## Description of the task
Nothing left out, nothing added: return the full set of records.

## Available data
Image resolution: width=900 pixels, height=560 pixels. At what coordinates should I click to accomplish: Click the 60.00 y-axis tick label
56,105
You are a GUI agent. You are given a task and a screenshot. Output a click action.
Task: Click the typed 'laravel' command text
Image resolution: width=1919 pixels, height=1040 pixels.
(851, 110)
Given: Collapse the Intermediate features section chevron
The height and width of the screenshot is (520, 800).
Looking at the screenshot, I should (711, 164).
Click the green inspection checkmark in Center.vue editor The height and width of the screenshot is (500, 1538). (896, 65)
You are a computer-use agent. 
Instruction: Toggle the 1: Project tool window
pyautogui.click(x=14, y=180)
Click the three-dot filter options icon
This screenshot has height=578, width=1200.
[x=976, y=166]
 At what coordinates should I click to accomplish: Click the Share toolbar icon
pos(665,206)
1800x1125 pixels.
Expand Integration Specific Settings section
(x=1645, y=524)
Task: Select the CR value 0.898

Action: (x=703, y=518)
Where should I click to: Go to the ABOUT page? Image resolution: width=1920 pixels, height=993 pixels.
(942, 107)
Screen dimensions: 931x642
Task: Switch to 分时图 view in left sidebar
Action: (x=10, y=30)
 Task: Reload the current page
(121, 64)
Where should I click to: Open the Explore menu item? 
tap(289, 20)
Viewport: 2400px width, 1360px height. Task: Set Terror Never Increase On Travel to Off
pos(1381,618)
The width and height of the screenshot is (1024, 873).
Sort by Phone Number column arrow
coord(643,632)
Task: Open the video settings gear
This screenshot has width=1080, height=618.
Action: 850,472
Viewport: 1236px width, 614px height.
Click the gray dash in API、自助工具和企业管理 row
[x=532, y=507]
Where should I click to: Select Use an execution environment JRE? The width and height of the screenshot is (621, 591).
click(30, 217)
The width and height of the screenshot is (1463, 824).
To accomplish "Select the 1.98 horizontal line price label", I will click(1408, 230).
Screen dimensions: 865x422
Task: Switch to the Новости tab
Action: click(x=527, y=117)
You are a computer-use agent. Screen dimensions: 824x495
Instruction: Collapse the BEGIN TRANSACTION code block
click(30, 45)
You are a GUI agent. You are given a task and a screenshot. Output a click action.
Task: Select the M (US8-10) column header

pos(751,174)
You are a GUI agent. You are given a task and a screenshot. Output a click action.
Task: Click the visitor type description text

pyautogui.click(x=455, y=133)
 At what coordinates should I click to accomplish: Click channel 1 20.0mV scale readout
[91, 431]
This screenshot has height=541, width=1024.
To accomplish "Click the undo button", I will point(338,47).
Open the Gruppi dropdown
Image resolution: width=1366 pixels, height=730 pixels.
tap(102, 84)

## Answer section
Image resolution: width=900 pixels, height=560 pixels. At what coordinates should I click to accomplish: Click the 60.00 y-axis tick label
56,105
You are a GUI agent. You are given a task and a screenshot. Output a click action.
Task: Click the typed 'laravel' command text
Image resolution: width=1919 pixels, height=1040 pixels.
(851, 110)
Given: Collapse the Intermediate features section chevron
The height and width of the screenshot is (520, 800).
Looking at the screenshot, I should (711, 164).
Click the green inspection checkmark in Center.vue editor The height and width of the screenshot is (500, 1538). (896, 65)
You are a computer-use agent. 
Instruction: Toggle the 1: Project tool window
pyautogui.click(x=14, y=180)
Click the three-dot filter options icon
This screenshot has height=578, width=1200.
[x=976, y=166]
 At what coordinates should I click to accomplish: Click the Share toolbar icon
pos(665,206)
1800x1125 pixels.
Expand Integration Specific Settings section
(x=1645, y=524)
Task: Select the CR value 0.898

Action: (x=703, y=518)
Where should I click to: Go to the ABOUT page? Image resolution: width=1920 pixels, height=993 pixels.
(942, 107)
Screen dimensions: 931x642
Task: Switch to 分时图 view in left sidebar
Action: (x=10, y=30)
 Task: Reload the current page
(121, 64)
Where should I click to: Open the Explore menu item? 
tap(289, 20)
Viewport: 2400px width, 1360px height. Task: Set Terror Never Increase On Travel to Off
pos(1381,618)
The width and height of the screenshot is (1024, 873).
Sort by Phone Number column arrow
coord(643,632)
Task: Open the video settings gear
This screenshot has width=1080, height=618.
Action: 850,472
Viewport: 1236px width, 614px height.
Click the gray dash in API、自助工具和企业管理 row
[x=532, y=507]
Where should I click to: Select Use an execution environment JRE? The width and height of the screenshot is (621, 591).
click(30, 217)
The width and height of the screenshot is (1463, 824).
To accomplish "Select the 1.98 horizontal line price label", I will click(1408, 230).
Screen dimensions: 865x422
Task: Switch to the Новости tab
Action: click(x=527, y=117)
You are a computer-use agent. Screen dimensions: 824x495
Instruction: Collapse the BEGIN TRANSACTION code block
click(30, 45)
You are a GUI agent. You are given a task and a screenshot. Output a click action.
Task: Select the M (US8-10) column header

pos(751,174)
You are a GUI agent. You are given a task and a screenshot. Output a click action.
Task: Click the visitor type description text

pyautogui.click(x=455, y=133)
 At what coordinates should I click to accomplish: Click channel 1 20.0mV scale readout
[91, 431]
This screenshot has height=541, width=1024.
To accomplish "Click the undo button", I will point(338,47).
Open the Gruppi dropdown
Image resolution: width=1366 pixels, height=730 pixels.
tap(102, 84)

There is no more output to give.